[edit]
Gestalt Vision: A Dataset for Evaluating Gestalt Principles in Visual Perception
Proceedings of The 19th International Conference on Neurosymbolic Learning and Reasoning, PMLR 284:873-890, 2025.
Abstract
Gestalt principles, established in the 1920s, describe how humans perceive individual elements as cohesive wholes. These principles, including proximity, similarity, closure, continuity, and symmetry, play a fundamental role in human perception, enabling structured visual interpretation. Despite their significance, existing AI benchmarks fail to assess models’ ability to infer patterns at the group level, where multiple objects following the same Gestalt principle are considered as a group using these principles.

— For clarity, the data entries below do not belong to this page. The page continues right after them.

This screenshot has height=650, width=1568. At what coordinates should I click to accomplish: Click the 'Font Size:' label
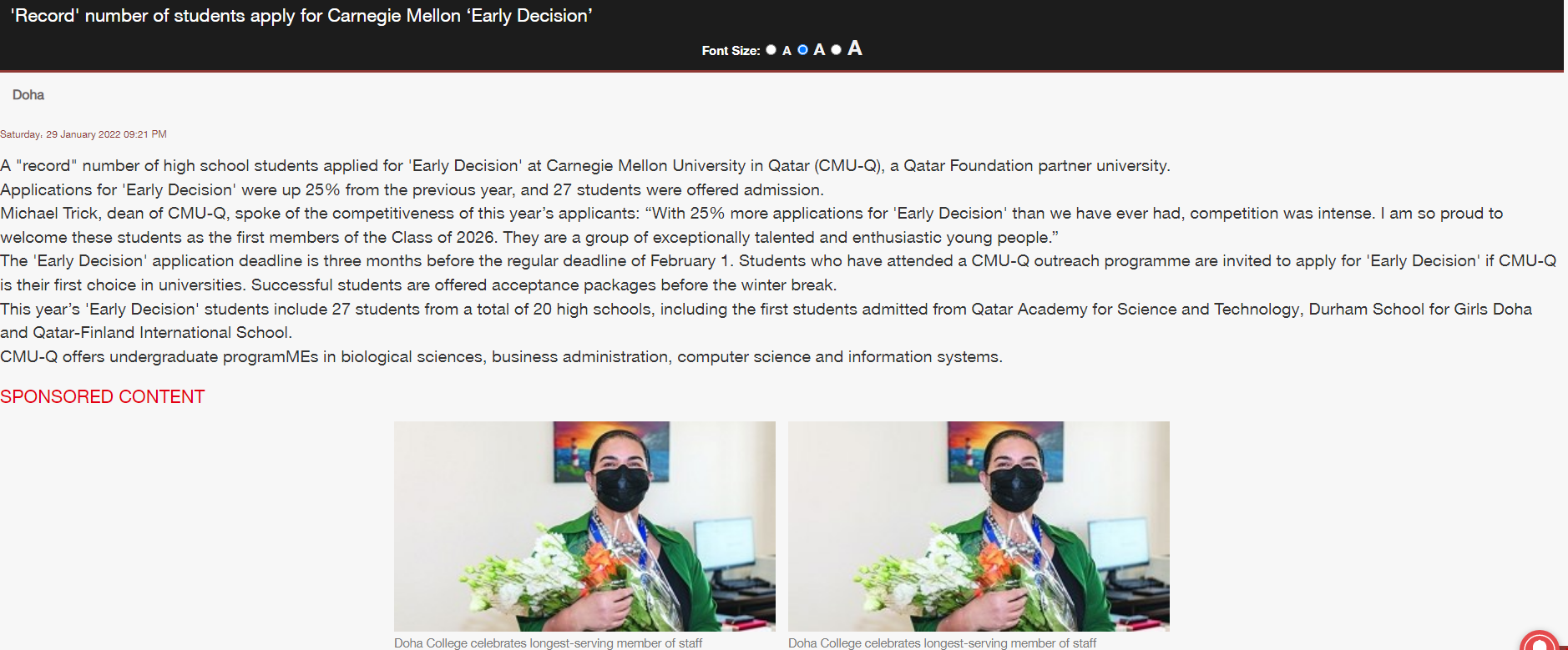click(731, 51)
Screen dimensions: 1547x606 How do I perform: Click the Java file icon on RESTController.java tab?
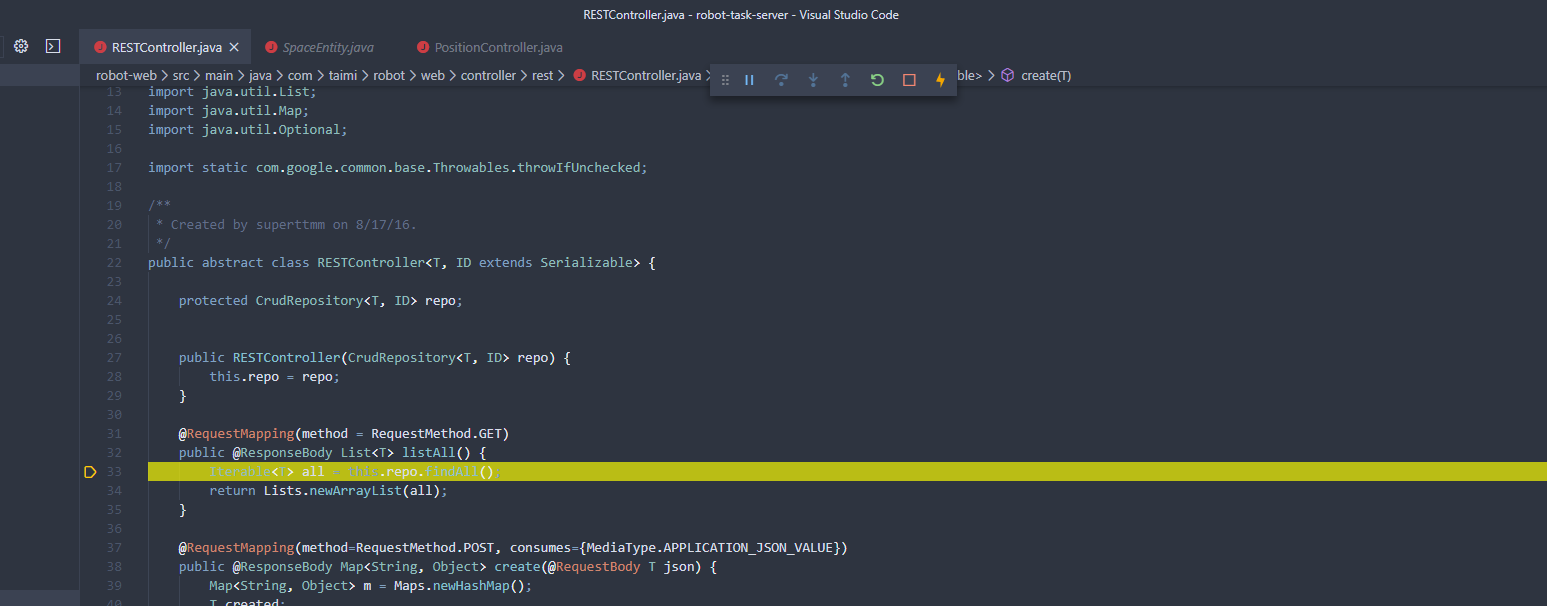click(99, 45)
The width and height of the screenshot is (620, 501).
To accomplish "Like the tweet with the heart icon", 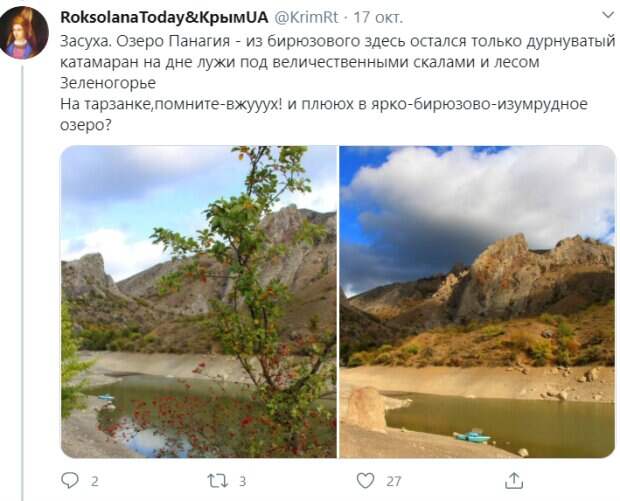I will (365, 481).
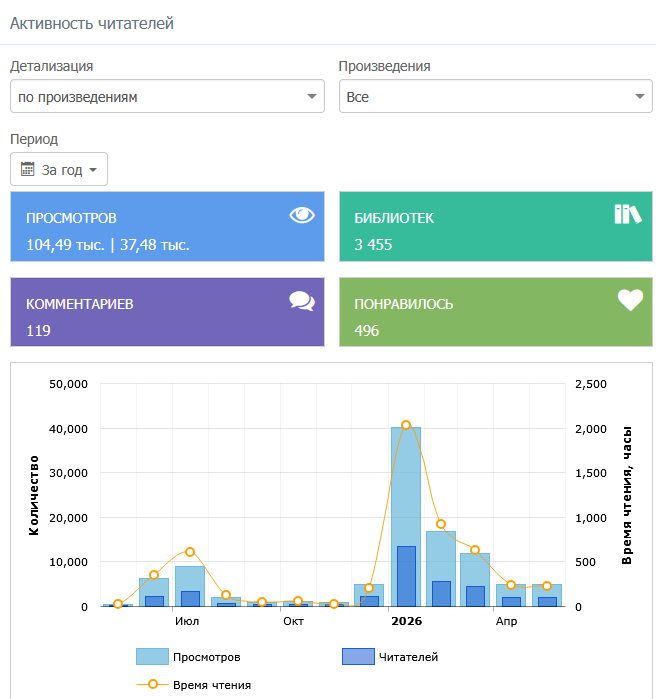656x699 pixels.
Task: Select the Библиотек statistics card
Action: (x=496, y=226)
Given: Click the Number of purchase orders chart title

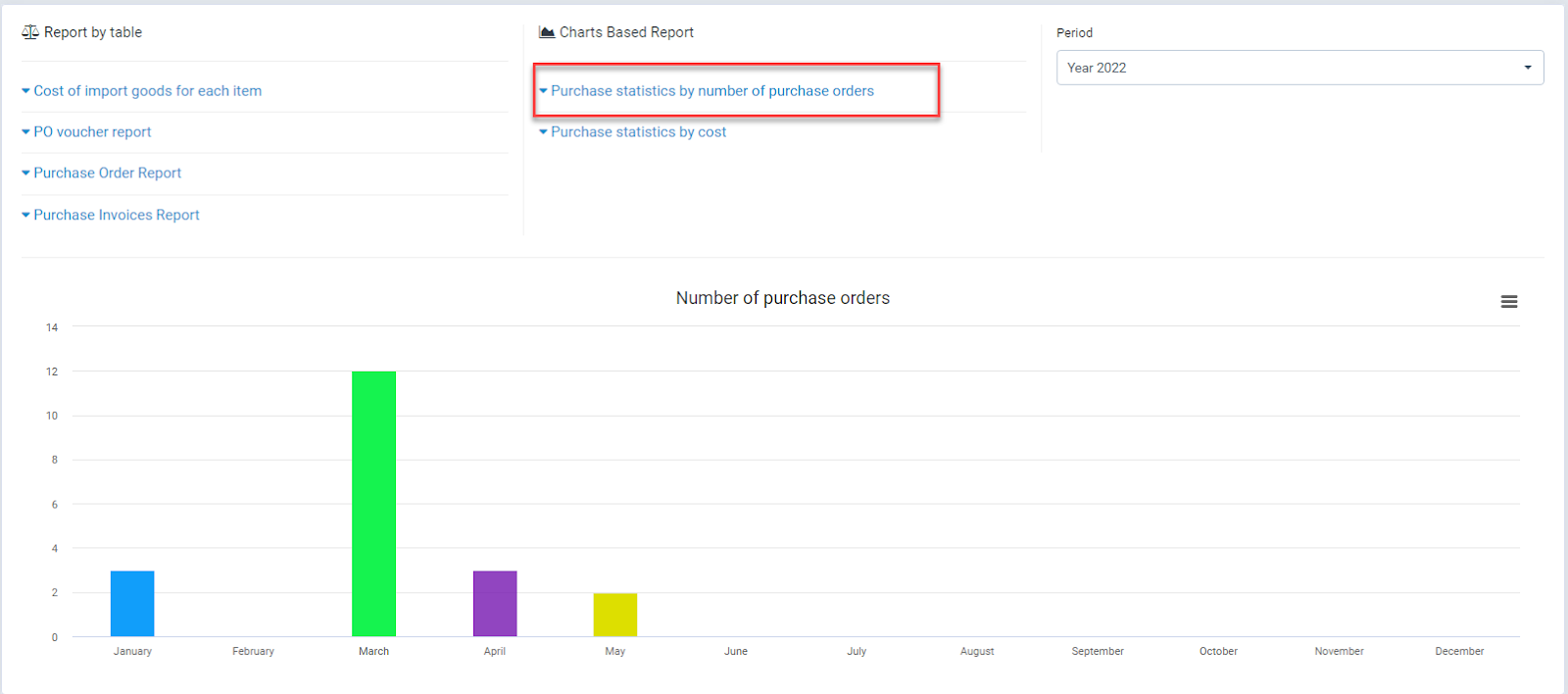Looking at the screenshot, I should click(782, 298).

To address this gap, we introduce Gestalt Vision, a diagnostic framework designed to evaluate AI models’ ability to not only identify groups within patterns but also reason about the underlying logical rules governing these patterns. Gestalt Vision provides structured visual tasks and baseline evaluations spanning neural, symbolic, and neural-symbolic approaches, uncovering key limitations in current models’ ability to perform human-like visual cognition. Our findings emphasize the necessity of incorporating richer perceptual mechanisms into AI reasoning frameworks. By bridging the gap between human perception and computational models, Gestalt Vision offers a crucial step toward developing AI systems with improved perceptual organization and visual reasoning capabilities.